## What is required
Your answer should be the complete data, copied exactly.

*** Records shown Section Begins ***

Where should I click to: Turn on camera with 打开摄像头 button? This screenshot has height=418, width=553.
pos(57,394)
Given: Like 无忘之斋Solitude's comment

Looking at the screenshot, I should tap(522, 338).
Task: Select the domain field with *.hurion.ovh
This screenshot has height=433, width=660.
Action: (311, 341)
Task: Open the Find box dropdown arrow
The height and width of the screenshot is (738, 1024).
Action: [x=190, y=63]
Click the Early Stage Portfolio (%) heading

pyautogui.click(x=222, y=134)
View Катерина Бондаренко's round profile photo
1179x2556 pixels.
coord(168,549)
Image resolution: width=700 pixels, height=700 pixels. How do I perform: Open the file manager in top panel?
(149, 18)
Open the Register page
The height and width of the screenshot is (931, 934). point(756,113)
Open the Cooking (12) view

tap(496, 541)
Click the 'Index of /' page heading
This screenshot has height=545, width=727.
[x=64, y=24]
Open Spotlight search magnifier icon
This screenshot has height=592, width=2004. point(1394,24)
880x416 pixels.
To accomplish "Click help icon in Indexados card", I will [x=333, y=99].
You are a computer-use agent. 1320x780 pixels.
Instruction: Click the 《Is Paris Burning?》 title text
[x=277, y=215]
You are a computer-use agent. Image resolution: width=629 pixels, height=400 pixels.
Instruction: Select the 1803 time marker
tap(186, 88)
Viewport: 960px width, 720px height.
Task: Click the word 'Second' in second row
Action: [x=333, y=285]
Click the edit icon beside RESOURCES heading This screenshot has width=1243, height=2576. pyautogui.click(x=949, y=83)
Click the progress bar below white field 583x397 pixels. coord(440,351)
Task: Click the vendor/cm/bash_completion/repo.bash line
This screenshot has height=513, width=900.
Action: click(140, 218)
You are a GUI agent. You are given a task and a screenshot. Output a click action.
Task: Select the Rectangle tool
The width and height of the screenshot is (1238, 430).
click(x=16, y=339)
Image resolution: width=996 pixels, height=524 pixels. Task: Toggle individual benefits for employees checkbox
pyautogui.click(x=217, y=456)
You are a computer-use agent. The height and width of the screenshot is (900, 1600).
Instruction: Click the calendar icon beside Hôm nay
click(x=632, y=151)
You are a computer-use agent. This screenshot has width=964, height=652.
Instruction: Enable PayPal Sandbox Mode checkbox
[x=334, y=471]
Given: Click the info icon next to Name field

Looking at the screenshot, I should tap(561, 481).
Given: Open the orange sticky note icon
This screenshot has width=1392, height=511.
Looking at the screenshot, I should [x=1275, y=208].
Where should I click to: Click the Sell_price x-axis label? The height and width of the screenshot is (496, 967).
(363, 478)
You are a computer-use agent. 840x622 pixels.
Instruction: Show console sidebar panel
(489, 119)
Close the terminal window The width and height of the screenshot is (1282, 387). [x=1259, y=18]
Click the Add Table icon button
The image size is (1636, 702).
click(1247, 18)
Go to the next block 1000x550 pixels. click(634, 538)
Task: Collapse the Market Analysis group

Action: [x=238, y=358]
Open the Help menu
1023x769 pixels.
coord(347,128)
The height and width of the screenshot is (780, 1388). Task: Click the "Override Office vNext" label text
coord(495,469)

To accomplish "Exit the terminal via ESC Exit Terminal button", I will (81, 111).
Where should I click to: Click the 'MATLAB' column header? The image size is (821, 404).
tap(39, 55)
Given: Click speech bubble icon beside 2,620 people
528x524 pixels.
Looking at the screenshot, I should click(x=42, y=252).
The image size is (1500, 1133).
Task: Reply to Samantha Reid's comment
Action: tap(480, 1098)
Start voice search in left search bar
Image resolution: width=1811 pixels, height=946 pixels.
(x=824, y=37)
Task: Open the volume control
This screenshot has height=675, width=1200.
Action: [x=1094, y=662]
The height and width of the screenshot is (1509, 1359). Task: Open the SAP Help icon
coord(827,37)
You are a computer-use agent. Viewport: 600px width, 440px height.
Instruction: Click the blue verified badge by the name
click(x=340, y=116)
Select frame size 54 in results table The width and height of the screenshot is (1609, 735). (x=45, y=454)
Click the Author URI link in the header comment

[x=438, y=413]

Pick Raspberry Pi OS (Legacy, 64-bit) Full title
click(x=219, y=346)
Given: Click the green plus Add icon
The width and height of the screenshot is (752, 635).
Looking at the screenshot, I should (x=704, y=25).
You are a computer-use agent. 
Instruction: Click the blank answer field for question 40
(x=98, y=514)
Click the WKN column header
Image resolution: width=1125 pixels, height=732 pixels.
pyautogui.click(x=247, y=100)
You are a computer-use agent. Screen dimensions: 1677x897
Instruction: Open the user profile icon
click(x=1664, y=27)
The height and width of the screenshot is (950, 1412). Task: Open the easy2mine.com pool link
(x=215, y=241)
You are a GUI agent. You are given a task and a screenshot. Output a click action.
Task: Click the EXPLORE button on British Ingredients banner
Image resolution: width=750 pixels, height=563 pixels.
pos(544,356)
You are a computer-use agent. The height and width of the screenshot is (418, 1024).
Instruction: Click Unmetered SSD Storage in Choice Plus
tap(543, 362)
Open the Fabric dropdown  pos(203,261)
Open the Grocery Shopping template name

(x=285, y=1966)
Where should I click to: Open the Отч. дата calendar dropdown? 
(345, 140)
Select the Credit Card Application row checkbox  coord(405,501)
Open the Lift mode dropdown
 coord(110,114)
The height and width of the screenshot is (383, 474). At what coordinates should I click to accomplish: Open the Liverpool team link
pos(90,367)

*** Records shown Section Ends ***

## Task solution
Where should I click to: Turn on camera with 打开摄像头 button? This screenshot has height=418, width=553.
pos(57,394)
Given: Like 无忘之斋Solitude's comment

Looking at the screenshot, I should tap(522, 338).
Task: Select the domain field with *.hurion.ovh
This screenshot has height=433, width=660.
Action: (311, 341)
Task: Open the Find box dropdown arrow
The height and width of the screenshot is (738, 1024).
Action: [x=190, y=63]
Click the Early Stage Portfolio (%) heading

pyautogui.click(x=222, y=134)
View Катерина Бондаренко's round profile photo
1179x2556 pixels.
coord(168,549)
Image resolution: width=700 pixels, height=700 pixels. How do I perform: Open the file manager in top panel?
(149, 18)
Open the Register page
The height and width of the screenshot is (931, 934). point(756,113)
Open the Cooking (12) view

tap(496, 541)
Click the 'Index of /' page heading
This screenshot has height=545, width=727.
[x=64, y=24]
Open Spotlight search magnifier icon
This screenshot has height=592, width=2004. point(1394,24)
880x416 pixels.
To accomplish "Click help icon in Indexados card", I will [x=333, y=99].
You are a computer-use agent. 1320x780 pixels.
Instruction: Click the 《Is Paris Burning?》 title text
[x=277, y=215]
You are a computer-use agent. Image resolution: width=629 pixels, height=400 pixels.
Instruction: Select the 1803 time marker
tap(186, 88)
Viewport: 960px width, 720px height.
Task: Click the word 'Second' in second row
Action: [x=333, y=285]
Click the edit icon beside RESOURCES heading This screenshot has width=1243, height=2576. pyautogui.click(x=949, y=83)
Click the progress bar below white field 583x397 pixels. coord(440,351)
Task: Click the vendor/cm/bash_completion/repo.bash line
This screenshot has height=513, width=900.
Action: click(140, 218)
You are a GUI agent. You are given a task and a screenshot. Output a click action.
Task: Select the Rectangle tool
The width and height of the screenshot is (1238, 430).
click(x=16, y=339)
Image resolution: width=996 pixels, height=524 pixels. Task: Toggle individual benefits for employees checkbox
pyautogui.click(x=217, y=456)
You are a computer-use agent. The height and width of the screenshot is (900, 1600).
Instruction: Click the calendar icon beside Hôm nay
click(x=632, y=151)
You are a computer-use agent. This screenshot has width=964, height=652.
Instruction: Enable PayPal Sandbox Mode checkbox
[x=334, y=471]
Given: Click the info icon next to Name field

Looking at the screenshot, I should tap(561, 481).
Given: Open the orange sticky note icon
This screenshot has width=1392, height=511.
Looking at the screenshot, I should [x=1275, y=208].
Where should I click to: Click the Sell_price x-axis label? The height and width of the screenshot is (496, 967).
(363, 478)
You are a computer-use agent. 840x622 pixels.
Instruction: Show console sidebar panel
(489, 119)
Close the terminal window The width and height of the screenshot is (1282, 387). [x=1259, y=18]
Click the Add Table icon button
The image size is (1636, 702).
click(1247, 18)
Go to the next block 1000x550 pixels. click(634, 538)
Task: Collapse the Market Analysis group

Action: [x=238, y=358]
Open the Help menu
1023x769 pixels.
coord(347,128)
The height and width of the screenshot is (780, 1388). Task: Click the "Override Office vNext" label text
coord(495,469)

To accomplish "Exit the terminal via ESC Exit Terminal button", I will (81, 111).
Where should I click to: Click the 'MATLAB' column header? The image size is (821, 404).
tap(39, 55)
Given: Click speech bubble icon beside 2,620 people
528x524 pixels.
Looking at the screenshot, I should click(x=42, y=252).
The image size is (1500, 1133).
Task: Reply to Samantha Reid's comment
Action: tap(480, 1098)
Start voice search in left search bar
Image resolution: width=1811 pixels, height=946 pixels.
(x=824, y=37)
Task: Open the volume control
This screenshot has height=675, width=1200.
Action: [x=1094, y=662]
The height and width of the screenshot is (1509, 1359). Task: Open the SAP Help icon
coord(827,37)
You are a computer-use agent. Viewport: 600px width, 440px height.
Instruction: Click the blue verified badge by the name
click(x=340, y=116)
Select frame size 54 in results table The width and height of the screenshot is (1609, 735). (x=45, y=454)
Click the Author URI link in the header comment

[x=438, y=413]

Pick Raspberry Pi OS (Legacy, 64-bit) Full title
click(x=219, y=346)
Given: Click the green plus Add icon
The width and height of the screenshot is (752, 635).
Looking at the screenshot, I should (x=704, y=25).
You are a computer-use agent. 
Instruction: Click the blank answer field for question 40
(x=98, y=514)
Click the WKN column header
Image resolution: width=1125 pixels, height=732 pixels.
pyautogui.click(x=247, y=100)
You are a computer-use agent. Screen dimensions: 1677x897
Instruction: Open the user profile icon
click(x=1664, y=27)
The height and width of the screenshot is (950, 1412). Task: Open the easy2mine.com pool link
(x=215, y=241)
You are a GUI agent. You are given a task and a screenshot. Output a click action.
Task: Click the EXPLORE button on British Ingredients banner
Image resolution: width=750 pixels, height=563 pixels.
pos(544,356)
You are a computer-use agent. The height and width of the screenshot is (418, 1024).
Instruction: Click Unmetered SSD Storage in Choice Plus
tap(543, 362)
Open the Fabric dropdown  pos(203,261)
Open the Grocery Shopping template name

(x=285, y=1966)
Where should I click to: Open the Отч. дата calendar dropdown? 
(345, 140)
Select the Credit Card Application row checkbox  coord(405,501)
Open the Lift mode dropdown
 coord(110,114)
The height and width of the screenshot is (383, 474). At what coordinates should I click to accomplish: Open the Liverpool team link
pos(90,367)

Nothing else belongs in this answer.